--- START Available records ---
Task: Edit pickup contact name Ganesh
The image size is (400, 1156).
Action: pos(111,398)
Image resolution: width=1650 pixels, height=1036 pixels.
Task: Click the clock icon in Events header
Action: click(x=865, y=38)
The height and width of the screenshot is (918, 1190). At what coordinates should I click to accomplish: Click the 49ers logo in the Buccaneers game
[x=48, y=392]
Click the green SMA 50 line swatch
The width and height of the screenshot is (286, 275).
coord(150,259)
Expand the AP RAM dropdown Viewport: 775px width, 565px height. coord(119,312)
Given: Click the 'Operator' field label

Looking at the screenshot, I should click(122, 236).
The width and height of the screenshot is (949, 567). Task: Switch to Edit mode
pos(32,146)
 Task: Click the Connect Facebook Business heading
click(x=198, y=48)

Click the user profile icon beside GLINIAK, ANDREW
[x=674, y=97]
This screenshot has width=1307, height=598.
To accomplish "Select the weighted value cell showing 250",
--- END Available records ---
• _What the task requires_: Rewrite the listing above with "width and height" changed to "dimensions" wherever it appears, leaving every other part untouched.

• _Final answer_:
Task: Edit pickup contact name Ganesh
The image size is (400, 1156).
Action: pos(111,398)
Image resolution: width=1650 pixels, height=1036 pixels.
Task: Click the clock icon in Events header
Action: click(x=865, y=38)
The height and width of the screenshot is (918, 1190). At what coordinates should I click to accomplish: Click the 49ers logo in the Buccaneers game
[x=48, y=392]
Click the green SMA 50 line swatch
The dimensions of the screenshot is (286, 275).
coord(150,259)
Expand the AP RAM dropdown Viewport: 775px width, 565px height. coord(119,312)
Given: Click the 'Operator' field label

Looking at the screenshot, I should click(122, 236).
The dimensions of the screenshot is (949, 567). Task: Switch to Edit mode
pos(32,146)
 Task: Click the Connect Facebook Business heading
click(x=198, y=48)

Click the user profile icon beside GLINIAK, ANDREW
[x=674, y=97]
This screenshot has width=1307, height=598.
To accomplish "Select the weighted value cell showing 250",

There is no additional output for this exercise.